▶ Task data:
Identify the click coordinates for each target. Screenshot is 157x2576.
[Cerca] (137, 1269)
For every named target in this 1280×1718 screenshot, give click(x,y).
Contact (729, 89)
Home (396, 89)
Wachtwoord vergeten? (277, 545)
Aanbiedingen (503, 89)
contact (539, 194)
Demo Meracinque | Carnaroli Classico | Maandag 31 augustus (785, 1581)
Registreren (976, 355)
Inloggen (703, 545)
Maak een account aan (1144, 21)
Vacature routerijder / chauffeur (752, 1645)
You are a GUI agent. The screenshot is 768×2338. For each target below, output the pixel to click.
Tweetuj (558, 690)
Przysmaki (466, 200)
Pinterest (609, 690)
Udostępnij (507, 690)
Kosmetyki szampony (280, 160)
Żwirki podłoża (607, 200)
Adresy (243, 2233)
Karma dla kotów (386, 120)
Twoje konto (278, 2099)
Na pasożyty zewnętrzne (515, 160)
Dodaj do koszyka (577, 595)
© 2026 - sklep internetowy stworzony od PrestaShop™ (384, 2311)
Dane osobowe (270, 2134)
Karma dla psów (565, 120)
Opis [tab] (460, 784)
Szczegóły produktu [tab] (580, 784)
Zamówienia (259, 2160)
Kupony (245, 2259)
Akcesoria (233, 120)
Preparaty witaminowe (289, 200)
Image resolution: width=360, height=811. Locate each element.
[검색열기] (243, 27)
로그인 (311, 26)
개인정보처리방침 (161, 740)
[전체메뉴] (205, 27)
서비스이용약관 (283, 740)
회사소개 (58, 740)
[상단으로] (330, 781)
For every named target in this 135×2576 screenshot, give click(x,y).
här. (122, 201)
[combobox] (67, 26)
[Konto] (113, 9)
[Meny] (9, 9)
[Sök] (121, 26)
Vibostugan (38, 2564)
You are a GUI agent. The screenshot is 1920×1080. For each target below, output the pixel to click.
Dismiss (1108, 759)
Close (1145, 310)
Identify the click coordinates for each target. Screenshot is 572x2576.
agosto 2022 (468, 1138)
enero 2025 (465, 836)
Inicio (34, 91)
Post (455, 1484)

▶ Assignment:
The listing above is to be restated word for word.

▶ Solution to this problem:
Identify the click coordinates for each target. Screenshot is 157x2576.
[Cerca] (137, 1269)
For every named target in this 1280×1718 screenshot, give click(x,y).
Contact (729, 89)
Home (396, 89)
Wachtwoord vergeten? (277, 545)
Aanbiedingen (503, 89)
contact (539, 194)
Demo Meracinque | Carnaroli Classico | Maandag 31 augustus (785, 1581)
Registreren (976, 355)
Inloggen (703, 545)
Maak een account aan (1144, 21)
Vacature routerijder / chauffeur (752, 1645)
You are a GUI agent. The screenshot is 768×2338. For each target below, output the pixel to click.
Tweetuj (558, 690)
Przysmaki (466, 200)
Pinterest (609, 690)
Udostępnij (507, 690)
Kosmetyki szampony (280, 160)
Żwirki podłoża (607, 200)
Adresy (243, 2233)
Karma dla kotów (386, 120)
Twoje konto (278, 2099)
Na pasożyty zewnętrzne (515, 160)
Dodaj do koszyka (577, 595)
© 2026 - sklep internetowy stworzony od PrestaShop™ (384, 2311)
Dane osobowe (270, 2134)
Karma dla psów (565, 120)
Opis [tab] (460, 784)
Szczegóły produktu [tab] (580, 784)
Zamówienia (259, 2160)
Kupony (245, 2259)
Akcesoria (233, 120)
Preparaty witaminowe (289, 200)
Image resolution: width=360, height=811. Locate each element.
[검색열기] (243, 27)
로그인 (311, 26)
개인정보처리방침 (161, 740)
[전체메뉴] (205, 27)
서비스이용약관 (283, 740)
회사소개 (58, 740)
[상단으로] (330, 781)
For every named target in this 135×2576 screenshot, give click(x,y).
här. (122, 201)
[combobox] (67, 26)
[Konto] (113, 9)
[Meny] (9, 9)
[Sök] (121, 26)
Vibostugan (38, 2564)
You are a GUI agent. The screenshot is 1920×1080. For each target below, output the pixel to click.
Dismiss (1108, 759)
Close (1145, 310)
Identify the click coordinates for each target. Screenshot is 572x2576.
agosto 2022 (468, 1138)
enero 2025 (465, 836)
Inicio (34, 91)
Post (455, 1484)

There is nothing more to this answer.